■ **About this task**:
Among the lines below, a stretch begins at the one with "Image resolution: width=195" and ends at the one with "has width=471, height=636.". Repeat that stretch exactly, ends included.
(Source data)
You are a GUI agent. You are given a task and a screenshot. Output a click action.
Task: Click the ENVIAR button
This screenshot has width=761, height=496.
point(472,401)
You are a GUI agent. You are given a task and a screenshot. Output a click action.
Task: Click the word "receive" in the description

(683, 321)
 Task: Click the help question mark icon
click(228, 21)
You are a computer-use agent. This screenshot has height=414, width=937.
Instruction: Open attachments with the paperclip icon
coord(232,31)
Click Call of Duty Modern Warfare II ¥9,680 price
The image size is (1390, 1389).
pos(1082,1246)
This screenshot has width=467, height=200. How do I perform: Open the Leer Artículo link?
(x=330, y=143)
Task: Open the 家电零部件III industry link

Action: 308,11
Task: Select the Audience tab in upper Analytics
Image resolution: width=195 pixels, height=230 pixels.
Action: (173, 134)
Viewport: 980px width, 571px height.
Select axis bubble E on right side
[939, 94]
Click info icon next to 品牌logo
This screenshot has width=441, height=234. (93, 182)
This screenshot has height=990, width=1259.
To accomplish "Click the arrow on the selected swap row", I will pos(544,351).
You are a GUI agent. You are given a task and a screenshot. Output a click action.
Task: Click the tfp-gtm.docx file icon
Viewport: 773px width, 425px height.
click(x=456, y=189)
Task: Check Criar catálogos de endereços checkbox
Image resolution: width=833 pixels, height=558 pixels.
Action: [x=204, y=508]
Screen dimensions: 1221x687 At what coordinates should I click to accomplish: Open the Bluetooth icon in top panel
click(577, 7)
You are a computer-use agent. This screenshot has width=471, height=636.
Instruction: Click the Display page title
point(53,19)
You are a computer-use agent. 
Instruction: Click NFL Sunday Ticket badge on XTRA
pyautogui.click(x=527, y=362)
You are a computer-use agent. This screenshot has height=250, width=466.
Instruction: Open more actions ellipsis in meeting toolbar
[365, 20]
(End Source data)
■ **Answer to the exercise**:
Image resolution: width=195 pixels, height=230 pixels.
Action: (173, 134)
Viewport: 980px width, 571px height.
Select axis bubble E on right side
[939, 94]
Click info icon next to 品牌logo
This screenshot has width=441, height=234. (93, 182)
This screenshot has height=990, width=1259.
To accomplish "Click the arrow on the selected swap row", I will pos(544,351).
You are a GUI agent. You are given a task and a screenshot. Output a click action.
Task: Click the tfp-gtm.docx file icon
Viewport: 773px width, 425px height.
click(x=456, y=189)
Task: Check Criar catálogos de endereços checkbox
Image resolution: width=833 pixels, height=558 pixels.
Action: [x=204, y=508]
Screen dimensions: 1221x687 At what coordinates should I click to accomplish: Open the Bluetooth icon in top panel
click(577, 7)
You are a computer-use agent. This screenshot has width=471, height=636.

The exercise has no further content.